Plusieurs politiciens condamnent le harcèlement contre Chrystia Freeland

Anciens et actuels politiciens, alliés et adversaires, ont condamné le harcèlement verbal dont a été victime vendredi la vice-première ministre fédérale Christia Freeland, en Alberta.

Une vidéo de 14 secondes a été diffusée sur Twitter par un compte d’un groupe s’étant opposé aux restrictions de la santé publique visant à combattre la COVID-19. On y voit Mme Freeland entrer dans un ascenseur au moment où un homme costaud s’approche d’elle pour lui crier des jurons et l’insulter.

«Traître!», lance-t-il.

L’homme s’est approché de façon menaçante devant les portes ouvertes de l’ascenseur pour dire à Mme Freeland de s’en aller de l’Alberta. On entend aussi une femme dire à la vice-première ministre qu’elle «n’est pas à sa place, ici.»

Mme Freeland était en Alberta pour rencontrer notamment la mairesse de Grande Prairie.

La vice-première ministre et ministre des Finances a commenté samedi l’incident.

«Ce qui s’est passé hier [vendredi] n’est pas correct. Personne, peut importe où elle habite, ne doit avoir à tolérer des menaces ou de l’intimidation», a-t-elle écrit sur Twitter.

Elle a réaffirmé sa fierté d’être Albertaine. Elle a ajouté qu’elle était reconnaissante de «l’accueil chaleureux» qu’elle a reçu à Edmonton, à Grande Prairie et à Peace River au cours des derniers jours.

«L’incident désagréable d’hier ne change pas ce fait», a conclu Mme Freeland.

Lisa Raitt, une ancienne ministre conservatrice, dit avoir «senti un nœud dans son estomac» en regardant la vidéo. Elle s’est inquiétée de voir l’homme suivre Mme Freeland dans l’ascenseur. Une ancienne ministre fédérale de l’environnement, Catherine McKenna, dit avoir ressenti la même chose.

Mme McKenna, qui a fait l’objet de mesures de sécurité supplémentaires pendant qu’elle était ministre, exhorte tous les chefs de parti à tenir une conférence de presse conjointe pour dénoncer ce qu’elle a qualifié «d’agression» contre Freeland, et s’engager à renforcer la sécurité des élus.

Jean Charest, un des candidats dans la course à la direction du Parti conservateur, a aussi condamné le geste de l’homme.

«C’est de l’intimidation brutale, a-t-il lancé sur Twitter. Les gens sont en colère. Je le comprends, mais ce comportement est dangereux. On ne peut pas normaliser cela. Tous les dirigeants politiques doivent condamner cela.»

Les collègues de Mme Freeland au conseil des ministres ont eux aussi dénoncé ce cas de harcèlement.

«Le harcèlement sous toute forme est inacceptable. [Chrytia Freeland], nous serons toujours à vos côtés, a notamment réagi le ministre de la Santé, Jean-Yves Duclos.

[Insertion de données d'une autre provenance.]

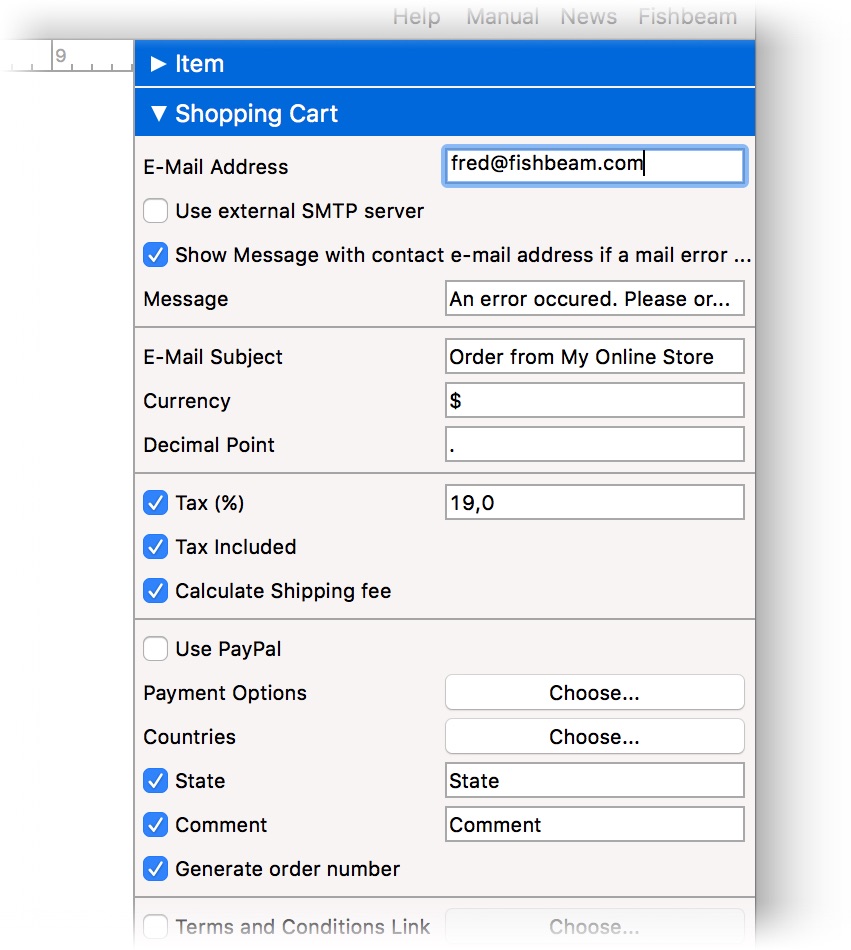Click the Tax percentage value field

(594, 503)
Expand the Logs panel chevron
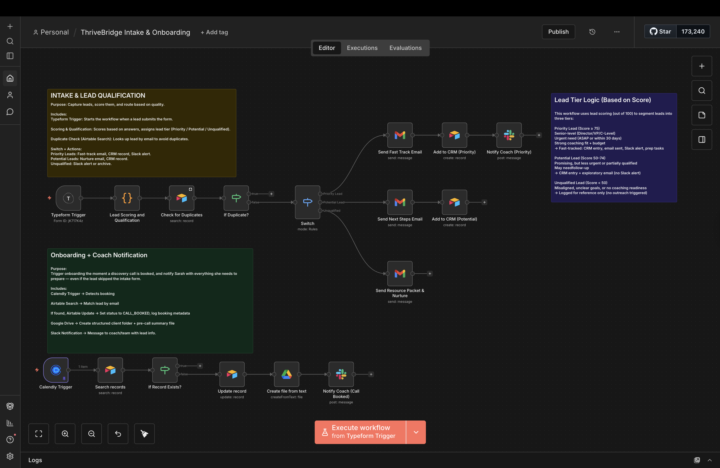 (x=709, y=460)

Le discours est la force de notre démocratie; l’abus n’en fait pas partie. L’intimidation envers la VPM & son équipe ne peut être tolérée, sous peine de créer un dangereux précédent.»

«Personne ne devrait être harcelé, menacé ou intimidé, a souligné la ministre des Affaires étrangères, Mélanie Joly. La menace dont [Chrystia Freeland] a fait l’objet est absolument inacceptable et n’a pas sa place au Canada. Ni elle ni son personnel ne devraient avoir à subir ce comportement.»

Le premier ministre de l’Alberta Jason Kenny a déclaré que «le harcèlement verbal et les menaces adressées à Mme Freeland sont répréhensibles».

«Nos gouvernements ont eu de profonds désaccords, vous le savez. Mais vous êtes toujours plus que la bienvenue pour nous visiter dans la province où vous avez grandi et votre famille demeure», a-t-il écrit en s’adressant directement à la vice-première ministre.

La députée néo-démocrate d’Edmonton Strathcona Heather McPherson s’est également adressée à Mme Freeland. «Au nom de la vaste majorité des Albertains qui sont gentils, généreux et respectables, vous êtes la bienvenue ici», a-t-elle dit.